Machine Learning 101 Presentation

Today I gave a presentation for the St. Louis Microsoft Business Intelligence Users Group (BI). This post contains all of the links that I discussed in the presentation.  Even if you did not attend the presentation you can download a PDF of my slides.

My Thoughts on Courses 1-9 of the Johns Hopkins Coursera Data Science Specialization

I am now ABC (all but the capstone) on Johns Hopkins Coursera Data Science Specialization.  I now only need to complete the capstone project to finish the specialization.  That should happen sometime this fall, depending on when they offer the capstone for the first time.

I am not sure how typical of a student I was for this program.  I currently work as a data scientist, have a decent background in AI, have a number of publications, and am currently completing a PhD in computer science.  So, a logical question is what did I want from this program?

  1. I have not done a great deal of R programming.  This program focused heavily on R.  I view this as both a strength and weakness of the program.  I am mostly a Java/Python/C#/C++ guy.  I found the R instruction very useful.
  2. I've focused mainly in AI/machine learning, I hoped this program would fill in some gaps.
  3. Curiosity.

In a nutshell, here are my opinions.

Pros: Very practical real-world data sets.  Experience with both black-box (machine learning) and more explainable (regression models) systems.  Introduction to Slidify and Shiny, I've already used both in my day-to-day job.  It takes some real work and understanding to make it through this program.  The last three courses rocked!

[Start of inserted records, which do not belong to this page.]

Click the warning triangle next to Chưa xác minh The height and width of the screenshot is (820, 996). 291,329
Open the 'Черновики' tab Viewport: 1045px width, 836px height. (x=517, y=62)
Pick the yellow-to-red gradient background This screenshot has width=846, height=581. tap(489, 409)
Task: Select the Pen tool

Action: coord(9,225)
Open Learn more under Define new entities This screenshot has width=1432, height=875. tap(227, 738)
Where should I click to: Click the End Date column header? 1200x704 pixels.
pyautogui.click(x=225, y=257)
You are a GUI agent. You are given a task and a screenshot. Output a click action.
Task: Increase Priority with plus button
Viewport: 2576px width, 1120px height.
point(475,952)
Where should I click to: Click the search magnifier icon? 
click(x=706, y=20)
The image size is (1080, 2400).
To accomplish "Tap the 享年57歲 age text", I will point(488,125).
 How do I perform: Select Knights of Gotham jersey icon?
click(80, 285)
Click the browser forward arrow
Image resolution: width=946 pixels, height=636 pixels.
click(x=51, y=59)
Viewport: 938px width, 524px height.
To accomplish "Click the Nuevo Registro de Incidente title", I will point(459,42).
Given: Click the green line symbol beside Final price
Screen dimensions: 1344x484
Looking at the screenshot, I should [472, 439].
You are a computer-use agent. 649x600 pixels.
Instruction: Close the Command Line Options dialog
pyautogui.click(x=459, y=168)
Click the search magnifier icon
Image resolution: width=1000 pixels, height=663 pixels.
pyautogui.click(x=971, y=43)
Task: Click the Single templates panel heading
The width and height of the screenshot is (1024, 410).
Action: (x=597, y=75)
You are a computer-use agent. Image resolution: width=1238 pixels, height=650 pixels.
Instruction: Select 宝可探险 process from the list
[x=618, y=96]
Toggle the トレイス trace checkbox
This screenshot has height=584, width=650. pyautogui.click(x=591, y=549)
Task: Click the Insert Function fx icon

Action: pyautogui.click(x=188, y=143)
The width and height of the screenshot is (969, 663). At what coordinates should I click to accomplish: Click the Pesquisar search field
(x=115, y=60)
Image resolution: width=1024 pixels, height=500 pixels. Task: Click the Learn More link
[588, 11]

Cons: Peer review is really hit or miss.  More on this later.  Some lecture material was sub-par (statistical inference) compared to Khan Academy.  Only reinvent the wheel if you are going to make a better wheel.

Course Breakdown

Here are my quick opinions on some of these courses.  I've posted more on some of these as I took them (see past blog posts here here and here).

  1. The Data Scientist’s Toolbox: Basically, can you install R, RStudio and use GitHub.  I've already done all three so I got little from this course.  If you have not dealt with R, RStudio and GitHub this class will be a nice slow intro to the program.
  2. R Programming: I enjoyed this course!  It was hard, considering I was taking classes #1 and #3 at the same time.  If you had no programming experiance, this course will be really hard!  Be ready to supplement the instruction with lots of Google Searching.
  3. Getting and Cleaning Data: Data wrangling is an important part of data science.  Getting data into a tidy format is important.  This course used quite a bit of R programming.  For me, not being an R programmer and taking course #2 at the same time meant extra work.  If you are NOT an advanced programmer already DO NOT take #2 and #3 at the same time.
  4. Exploratory Data Analysis: This was a valuable class, it taught you all about the R graphing packages.
  5. Reproducible Research:  Valuable course!  Learning about R markdown was very useful, I am already using this in one of my books to make sure that several of my examples are reproducible by providing a RMD script to produce all the charts from my book.
  6. Statistical Inference:  This was an odd class.  I already knew statistical inference and did quite well despite not watching any lectures (hardly).  I don't believe this course made anyone happy (hardly).  Either you already knew the topic and were bored, or you were completely lost trying to learn statistics for the first time.  There are several Khan academy videos that cover all the material in this course.  Why dose Hopkins need to reproduce this?  Is this not the point of MOOC?  Why not link to the Khan academy videos and test the students.  Best of both worlds!  Also, 90% of the material was not used in the rest of the course, so I suspect many students might have been left wondering why this course is for.
  7. Regression Models: Great course, this is the explainable counterpart to machine learning.  You are introduced to linear regression and GLM's.  This course was setup as the perfect counterpart to #8. My only beef on this course was that I got screwed by peer review.  More on this later.
  8. Practical Machine Learning: Great course.  This course showed some of the most current model types in data science: Gradient Boosting Machines (GBMs) and Random Forests.  Also a great description of boosting and an awesome Kaggle like assignment where you submitted results from your model to see if you can match a "hidden data set".
  9. Developing Data Products: Great course.  I really enjoyed playing with shiny, and even used it for one of the examples in my upcoming book.  You can see my shiny project here. https://jeffheaton.shinyapps.io/shiny/  and writeup here.  http://slidify.org/publish.html  They encouraged you to post these to GitHub and public sites, so I assume I am not violating anything by posting here.  Don't plagiarize me!!!

Peer Reviewed Grading

If you are not familiar with peer review grading, here is how it works.  For each project you are given four counterparts that review and grade your assignment.  This is mostly double-blind, as neither the student or reviewer knows the other.  I used my regular GitHub account on all assignments.  So it was pretty obvious who I was.  I was even emailed by a grader once who recognized me from my open source projects.  Your grade is an average of what those four people gave you.  At $49 a course maybe this is the only way they can afford grade.  I currently spend nearly 100 times that for each of my PhD courses. :(

Overall, peer review grading worked good for me in all courses but one.  Here are some of my concerns on peer grading.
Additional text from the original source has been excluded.